Judging by the behavior and inhumanness of some of the workers, especially those with authority, I heedlessly sit on a chair close by as my body is unable to carry the heavy somberness weighing me down. A poignant reminder of the long walk to justice.

Swallowed up by so many of the prevailing property issues that flood the office—uncompromising developmental plans and the negative impact of rapid gentrification on vulnerable people—I suddenly forget my own. A Tsunami of tears pours out in this space to no headline.   

As I plough through and sort out my confused distress, I’m told I’m next in line. A man, second to the director, waives me down after brushing an elderly woman aside telling her to sit and wait her turn. 

I hesitate.

“Yes, you,” he says. His tone carries a message that I need to make a decision fast or lose my turn.

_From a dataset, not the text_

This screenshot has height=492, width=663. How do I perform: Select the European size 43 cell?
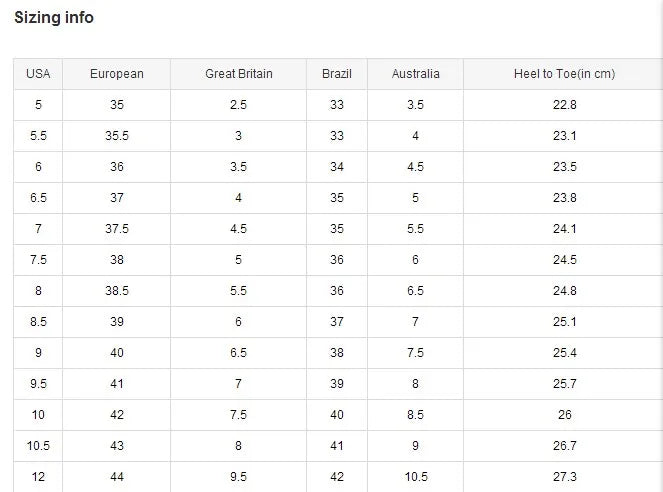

“Please have her take my turn,” I say, gently tapping the elderly woman’s arm suggesting she takes my turn.

I expect he’s going to say something but he shrugs his shoulder as if to say: “suit yourself”.

Keeping my disturbed look on him, I take my seat.

My anxiety fills the room. I never imagined I would return home to such lack of empathy.

I observe with a pensive mood how our level of care toward the elderly is tragically repugnant. Our elders, who at the time require care, face a world that places little value on respect.

Listening in, with most of these cases the grieving words resemble one another—issues on the aggressive displacement approach. And the official(s) who they’re addressing their case to comes across numb to their heartache(s). Ancestral tears and pain paints their aching faces, stretching in the seams of their wrinkles. It’s a matter of dignity, identity and years of history buried in the cracks and speaking walls—the root of their existence about to turn to ashes.

The breath of the elderly woman who’s presenting her case crackles like a shorted wire.

Short tempered with her slower word conjugation, sadly, the official responds with recurring words carried by a dismissive tone: “I keep telling you, there is nothing more I can tell you. Nothing I can do to help you.”

“But my son,” pleads the elderly woman.

Nothing changes.

And as words keep falling on deaf ears, I start to wish for a mighty power to pick each fallen word and glue them back together to give strength to “power to the people”.  Strength to fight an “economic uptick that has come at the cost of human rights and loss of civil liberties—costs and benefits inequitably distributed”.

I start to wonder what capitalism and the framework of a supposed modernization is doing to our time-honored values and our due regard for the elderly.

It feels like déjà vu.

A few months back, in the US, I was having a conversation with friends. We were discussing how the US capitalistic system places more value on the population group with vitality. It cares about the fortified age and population  that is able and active to contribute toward the expansion of the system—its bounty and might. And when age or ailment arrives, or a person is no longer equipped to contribute to the growth of its wealth, the system becomes intolerable. He or she is disregarded and dispossessed—no longer deemed significant.

I find the story has followed me to my native land.